▶ _DOCUMENT SOURCE_

•••

29 avril 2008

Rencontres autour du oud : Adel Salameh

Nous débutons ici une série de rencontres autour du oud, le « luth arabe ». La proposition est de s’entretenir avec des oudistes principalement, de différentes traditions et approches musicales, mais aussi avec d’autres personnes liées à l’instrument (fabricants, autres musiciens, etc). Au-delà de l’instrument, le but est d’explorer la richesse et la complexité des musiques arabes et leurs développements contemporains. Notre premier entretien a pour cadre les docks de Marseille, dans lesquels nous rencontrons Adel Salameh à l’occasion du salon Babelmed.

Votre dernier disque s’appelle Rissala. Ce mot a-t-il une signification précise ?


Adel Salameh Oui et c’est très important, ça veut dire « message », message de paix et d’espoir, pour nous les Palestiniens, mais aussi pour le rapprochement des individus, quels qu’ils soient. Ce disque est le résultat d’une collaboration arabe : moi-même au oud, Palestinien vivant en France, ma femme la chanteuse algérienne Naziha Azzouz, le Tunisien Ali Mnejja à l’accordéon, le violoniste marocain Mohamed Zeftari et l’Egyptien Adel Shams El Din au riq.

•••

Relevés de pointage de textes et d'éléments
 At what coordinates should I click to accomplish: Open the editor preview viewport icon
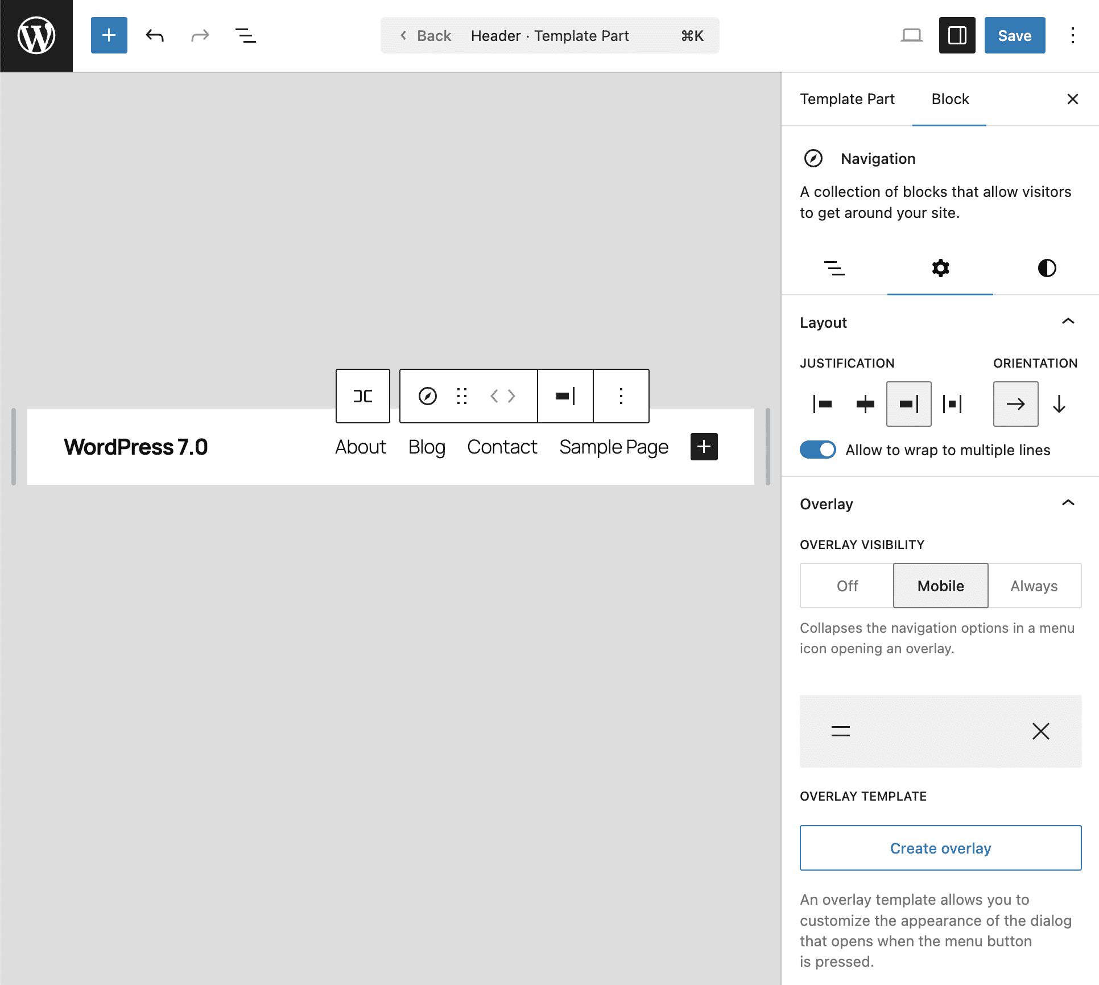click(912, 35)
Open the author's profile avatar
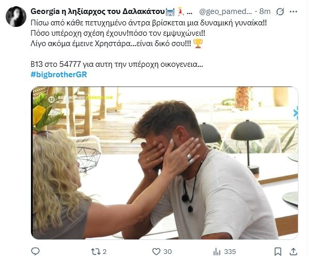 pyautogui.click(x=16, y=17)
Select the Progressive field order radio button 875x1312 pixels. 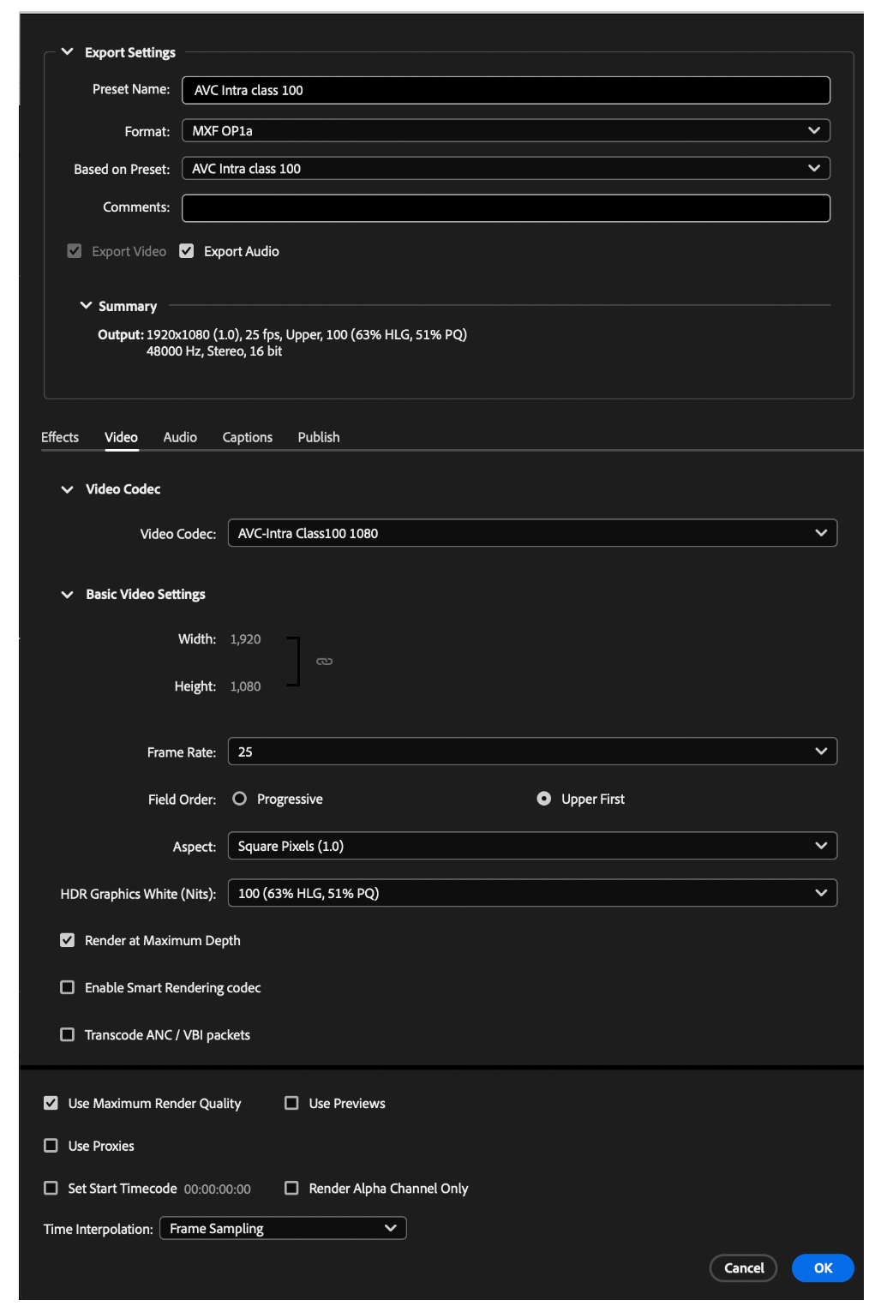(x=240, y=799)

•••

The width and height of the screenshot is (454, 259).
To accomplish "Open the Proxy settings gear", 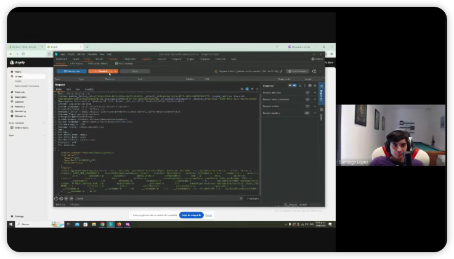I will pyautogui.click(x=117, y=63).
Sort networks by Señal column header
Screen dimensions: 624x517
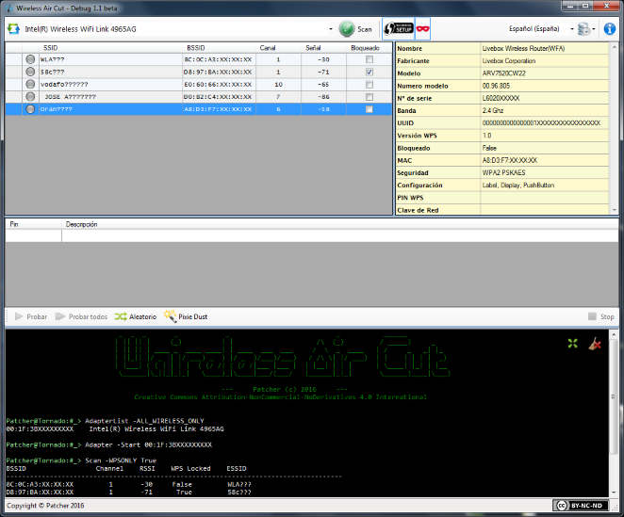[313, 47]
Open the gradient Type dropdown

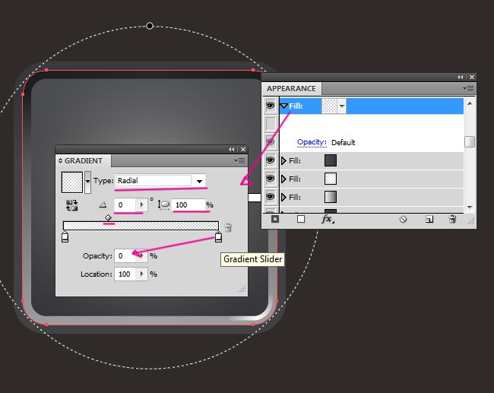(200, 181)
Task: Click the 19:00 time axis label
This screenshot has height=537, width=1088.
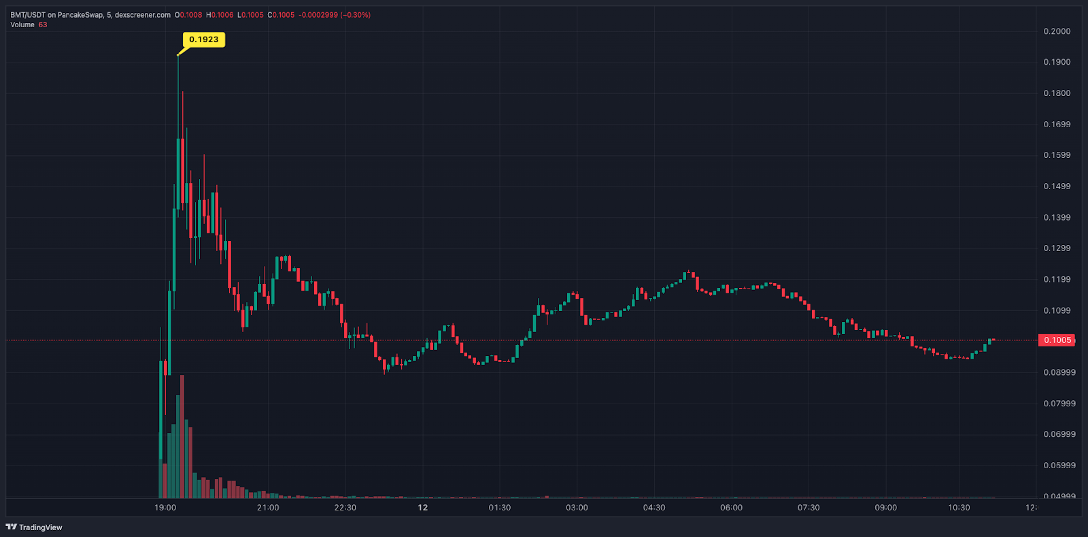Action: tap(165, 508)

•••

▶ _TÂCHES_
1. D'après l'article, de quel instrument joue le Tunisien Ali Mnejja ?
2. Réécrivez le passage de l'article allant de « Rencontres autour du oud : Adel » jusqu'à « signification précise ? » inclus, en changeant « Marseille » en « Lyon ».
Appuyez-vous uniquement sur l'article pour répondre.

▶ _RÉPONSES PAR TÂCHE_
1. Il joue de l'accordéon.

2.
Rencontres autour du oud : Adel Salameh

Nous débutons ici une série de rencontres autour du oud, le « luth arabe ». La proposition est de s’entretenir avec des oudistes principalement, de différentes traditions et approches musicales, mais aussi avec d’autres personnes liées à l’instrument (fabricants, autres musiciens, etc). Au-delà de l’instrument, le but est d’explorer la richesse et la complexité des musiques arabes et leurs développements contemporains. Notre premier entretien a pour cadre les docks de Lyon, dans lesquels nous rencontrons Adel Salameh à l’occasion du salon Babelmed.

Votre dernier disque s’appelle Rissala. Ce mot a-t-il une signification précise ?